103 Which merchant, geographer and explorer from the Greek colony Massilia (Marseille) made a voyage of exploration to NW Europe c.325BCE, is the first person on record to describe the Midnight Sun, the aurora and Polar ice and is the first known Greek to come to Britain?
104 Known to his friends as Van, which 20th century American philosopher and logician wrote Two Dogmas of Empiricism; Word and Object; and the 1986 autobiography Time of My Life?
105 Which notorious October 16 - October 18 massacre took place in a town in the district of Lica in Croatia and saw 100-200 local Serbs murdered by members of a Croatian paramilitary unit commanded by Mirko Norac?
106 If she is still alive, Queen Elizabeth II will celebrate her 100th birthday on which date?
107 The Queen is ruler of how many independent nations, known as the Commonwealth Realms?
108 The Hartwall Arena is a large indoor arena in which European capital?
109 Which rock band released the live albums Alive I, Alive II and Alive III?
110 The musical 1944 Higher and Higher saw which major star begin their film career?
111 Whose Symphonic Metamorphosis on Themes of Carl Maria von Weber was premiered on January 20, 1944 in New York City?

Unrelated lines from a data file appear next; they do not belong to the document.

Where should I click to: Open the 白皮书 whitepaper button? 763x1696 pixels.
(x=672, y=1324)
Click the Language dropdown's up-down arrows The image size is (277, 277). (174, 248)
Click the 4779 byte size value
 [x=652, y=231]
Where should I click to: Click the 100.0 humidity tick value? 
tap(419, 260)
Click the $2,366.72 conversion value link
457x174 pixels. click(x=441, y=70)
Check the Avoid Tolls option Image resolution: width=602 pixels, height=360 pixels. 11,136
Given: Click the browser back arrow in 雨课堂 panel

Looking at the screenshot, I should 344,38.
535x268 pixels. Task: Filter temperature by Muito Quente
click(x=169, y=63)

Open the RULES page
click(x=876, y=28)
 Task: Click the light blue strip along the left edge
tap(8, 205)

112 Which influential vocalist and trombonist was brother to notable professional musicians Charlie and Clois "Cub" and sister Norma, and died alone in his room at the Prince Conti Hotel in the French Quarter of New Orleans on January 15, 1964, aged just 58?

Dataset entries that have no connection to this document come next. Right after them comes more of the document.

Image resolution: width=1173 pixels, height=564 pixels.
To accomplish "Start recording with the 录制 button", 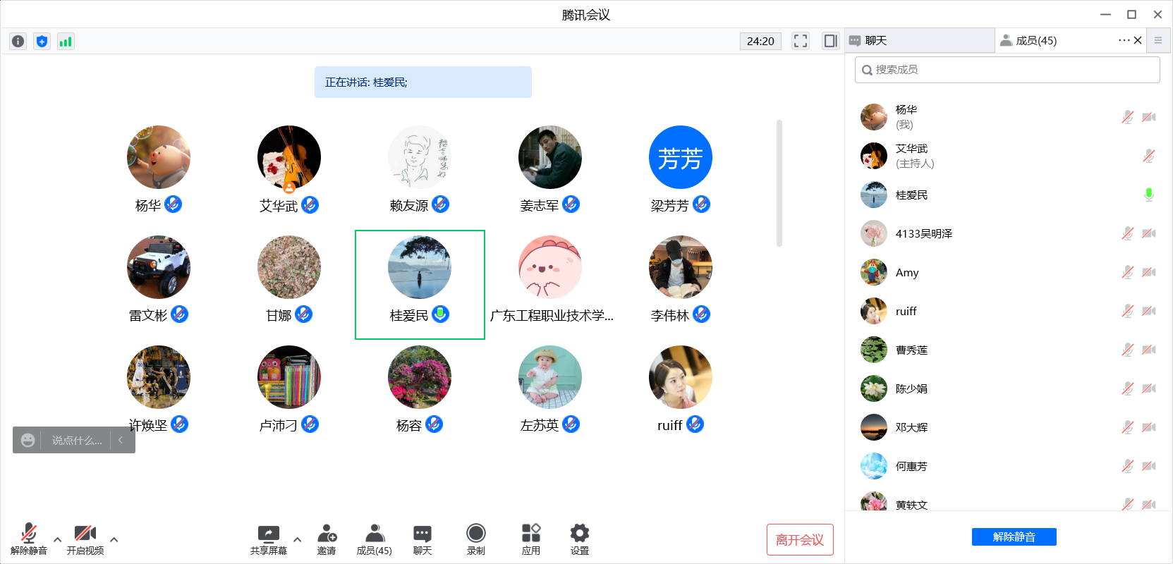I will tap(476, 539).
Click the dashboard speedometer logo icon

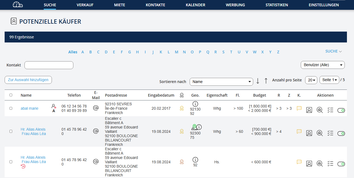18,5
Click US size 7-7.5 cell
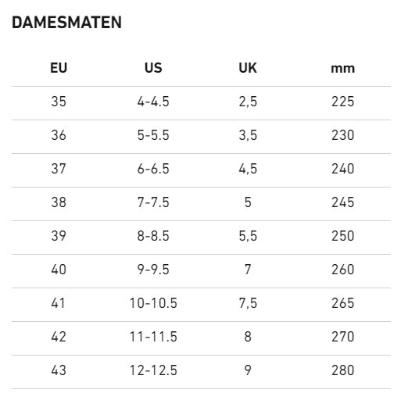Viewport: 401px width, 411px height. click(153, 202)

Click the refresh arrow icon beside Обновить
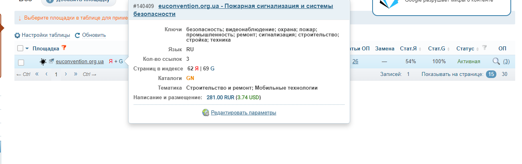pos(78,35)
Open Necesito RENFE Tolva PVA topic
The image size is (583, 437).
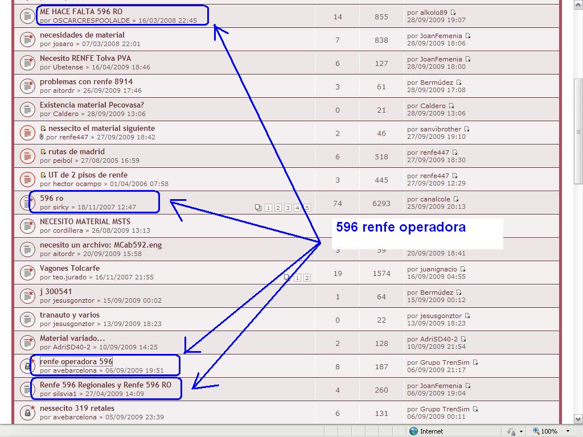85,58
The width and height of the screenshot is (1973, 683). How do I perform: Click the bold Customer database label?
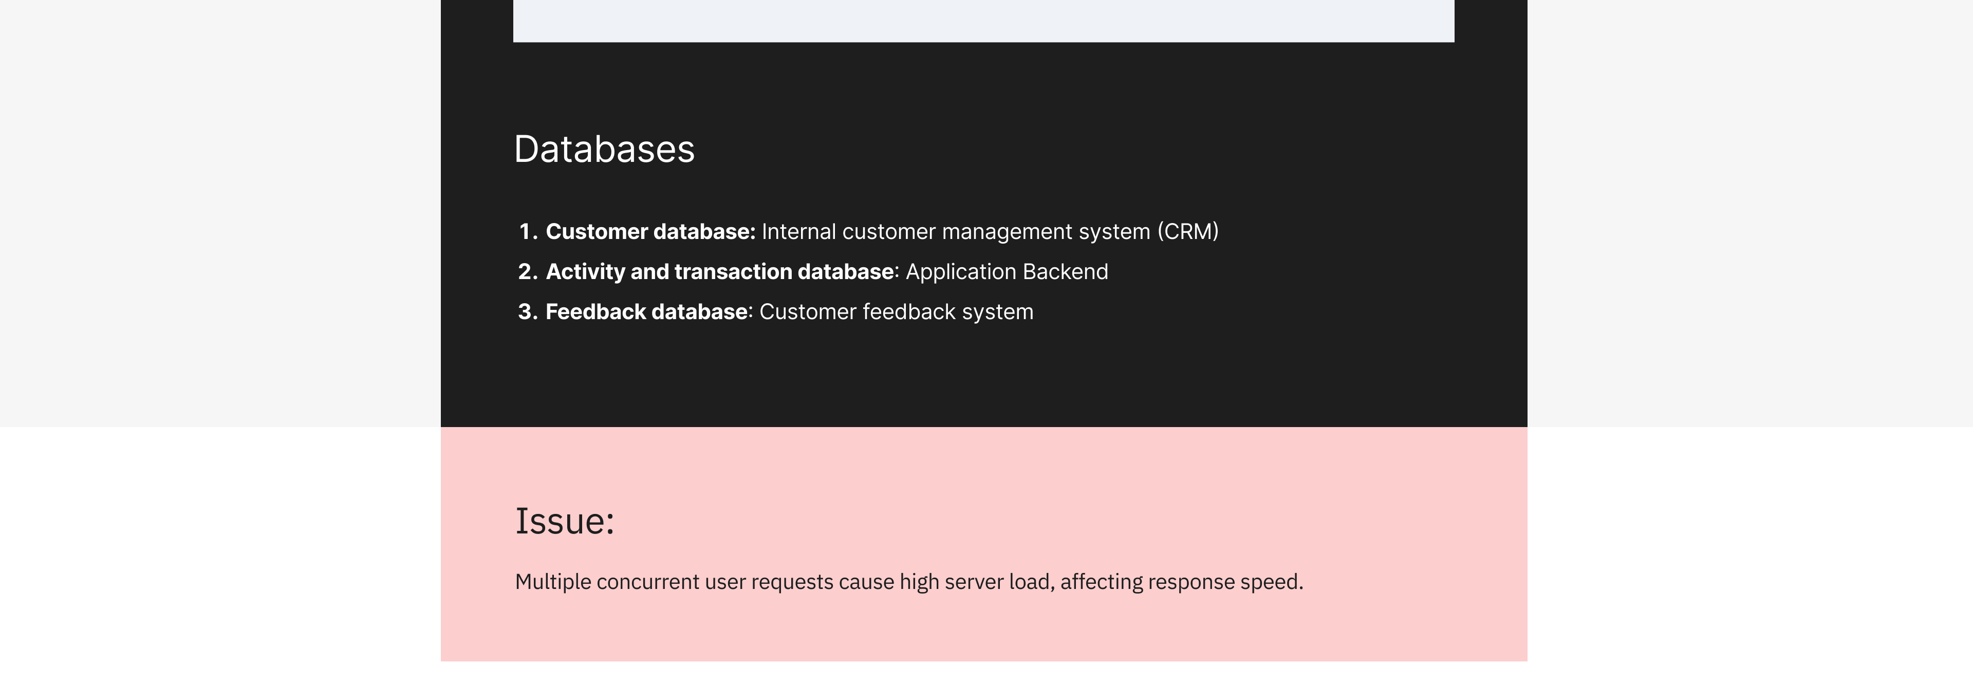[650, 231]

113 Which Northumberland town was destroyed in 1216 by King John, who attended the razing in person, and was stormed on March 30, 1296, by Edward I, sacking it with much bloodshed?
114 What name is shared by a photographer who was born Gaspard-Felix Tournachon, and the prize awarded annually for a book of photographs edited in France, and a prominent Tamil caste of India?

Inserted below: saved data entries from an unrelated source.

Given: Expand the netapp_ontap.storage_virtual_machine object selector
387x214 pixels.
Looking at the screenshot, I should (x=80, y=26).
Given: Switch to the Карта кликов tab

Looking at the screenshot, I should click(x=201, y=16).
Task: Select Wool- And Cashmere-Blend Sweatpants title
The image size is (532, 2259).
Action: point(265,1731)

115 Also remembered for his poem Savliqman Qal Tatarliq!, which he scribbled on the walls of Simferopol train station on his way to report to military service during WW1, which hugely popular Tatar leader was the first President of the short-lived independent Crimean Democratic Republic, established in November 1917?
116 Henry III was captured in France after which battle of May 12-14, 1264 that marked the high point of the career of Simon de Montfort?
117 Henry III had refused to honour the terms of which agreement which he had signed with his barons in 1258?
118 Which manufacturer of computers, printers and other business machine was founded as a typewriter manufacturer in 1908 in Ivrea, near Turin?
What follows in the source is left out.